__TEXT SEGMENT__

—————

China's overseas investments could mushroom over the next decade, bringing significant economic benefits to Britain but also, potentially, considerable financial dangers, according to the Bank of England. (GETTY IMAGES)

China's overseas investments could mushroom over the next decade, bringing significant economic benefits to Britain but also, potentially, considerable financial dangers, according to the Bank of England.

In a paper published yesterday, researchers from the Bank said that if the Beijing authorities follow through on their stated plans to liberalise the country's capital account – meaning Chinese people and companies will be able to shift money freely across the nation's borders – China's gross international investment position could rocket from 5 per cent of world GDP today to more than 30 per cent by 2025.

"If China does liberalise, few other events over the next decade are likely to have more impact on the shape of the global financial system," the researchers noted.

The Bank added that the UK, which has one of the world's premier financial hubs in the City of London, would be particularly affected by the Asian nation's full integration into global capital markets.

It said that financial liberalisation in China could be a "force for economic growth and financial stability not just in China but also globally".

—————

__SOURCE DATA__
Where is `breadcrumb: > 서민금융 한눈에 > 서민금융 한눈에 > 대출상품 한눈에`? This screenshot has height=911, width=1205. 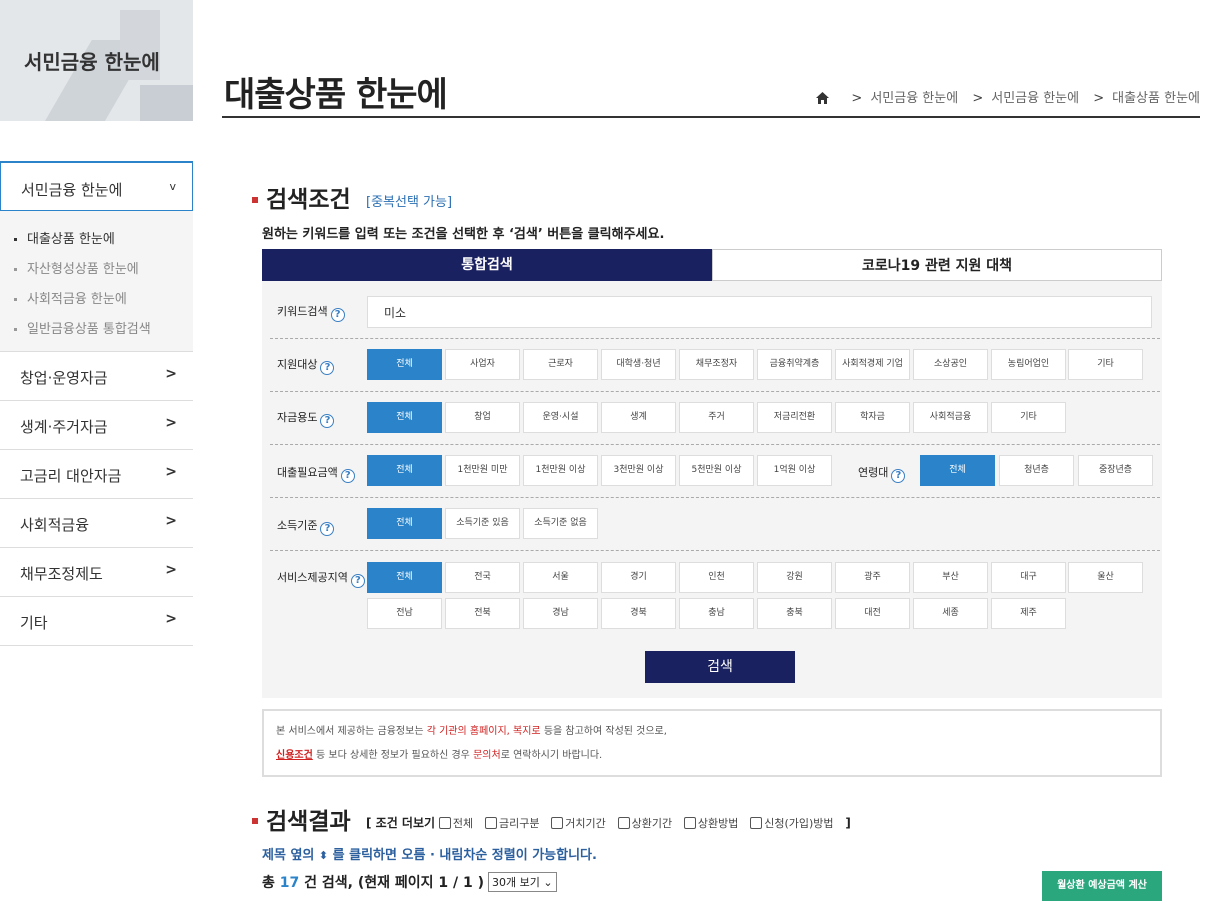
breadcrumb: > 서민금융 한눈에 > 서민금융 한눈에 > 대출상품 한눈에 is located at coordinates (1008, 98).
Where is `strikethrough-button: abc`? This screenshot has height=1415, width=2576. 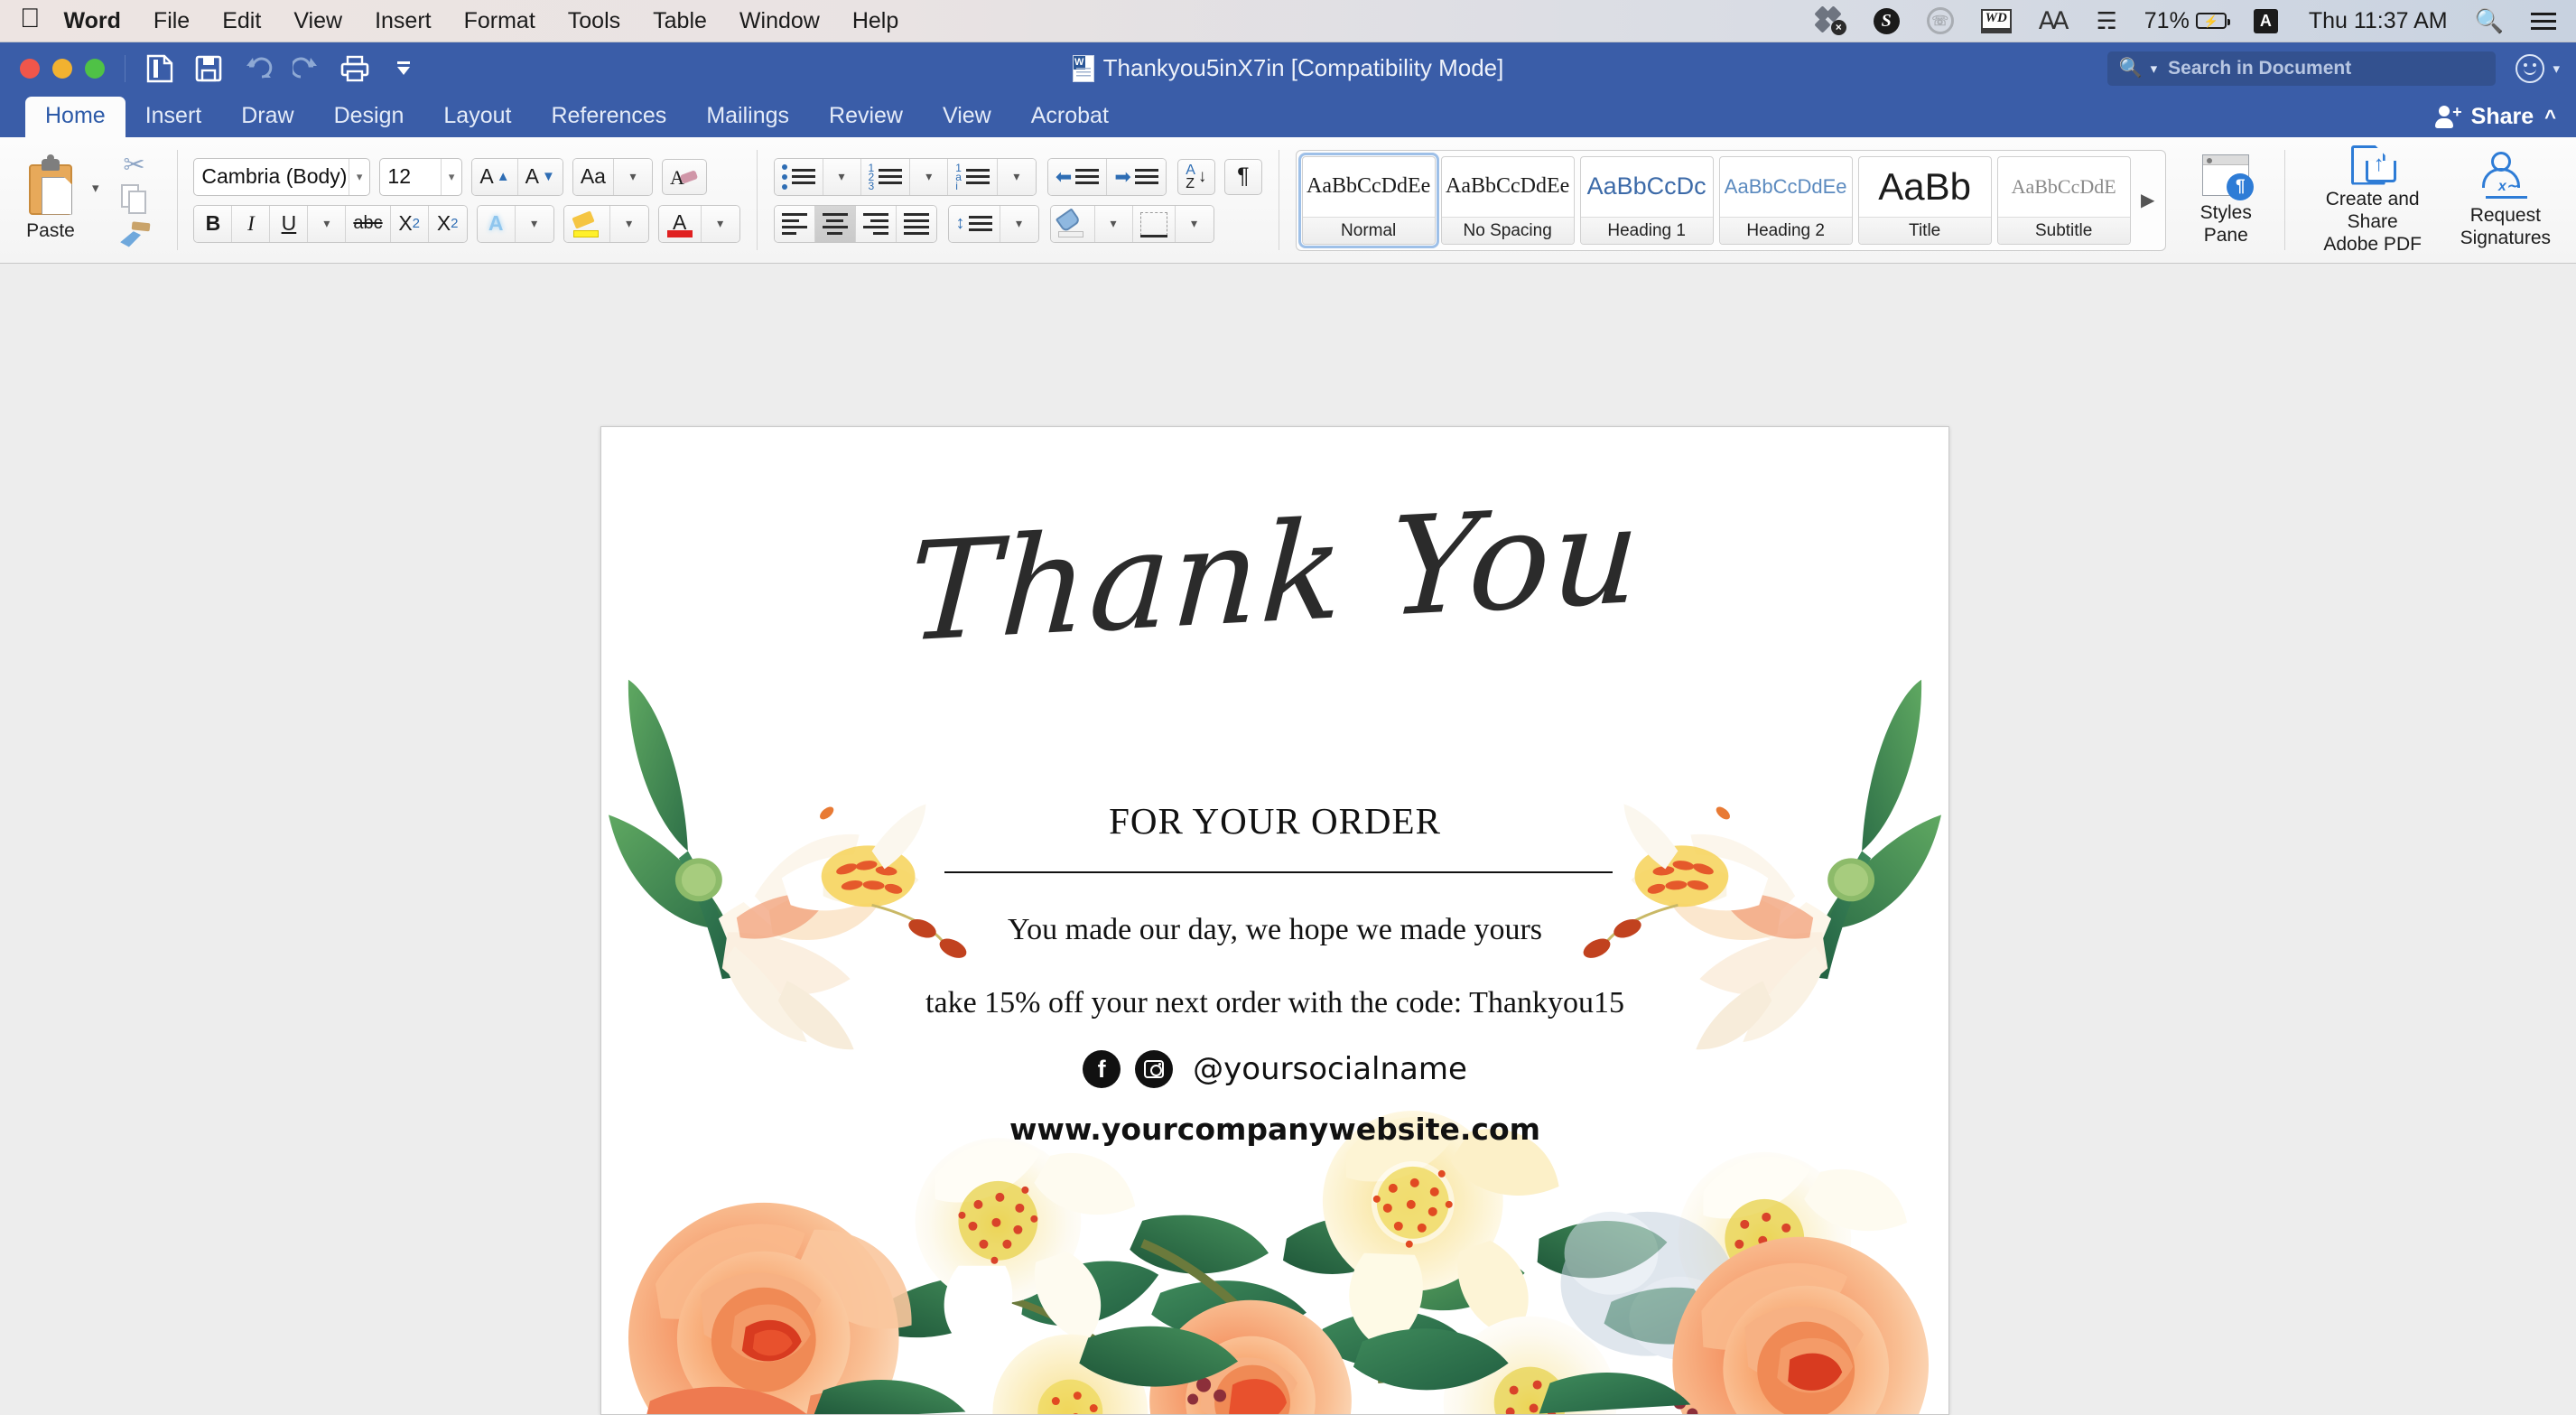 strikethrough-button: abc is located at coordinates (368, 224).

—————

__PROBLEMS AND TASKS__
a. Return the portion of the article on China's overseas investments between "In a paper published" and "the researchers noted.", inclusive, copied word for word.
b. Do these statements agree with the article on China's overseas investments? Answer yes or no for each and quote the words from the article that decide it. (i) The researchers' paper was published yesterday. (ii) China's gross international investment position currently stands at 30 per cent of world GDP. (iii) The Bank said the UK would be particularly affected by China's full integration into global capital markets.

__OUTPUTS FOR THE TASKS__
a.
In a paper published yesterday, researchers from the Bank said that if the Beijing authorities follow through on their stated plans to liberalise the country's capital account – meaning Chinese people and companies will be able to shift money freely across the nation's borders – China's gross international investment position could rocket from 5 per cent of world GDP today to more than 30 per cent by 2025.

"If China does liberalise, few other events over the next decade are likely to have more impact on the shape of the global financial system," the researchers noted.

b.
(i) Yes: "In a paper published yesterday"
(ii) No: "from 5 per cent of world GDP today to more than 30 per cent by 2025"
(iii) Yes: "would be particularly affected by the Asian nation's full integration into global capital markets"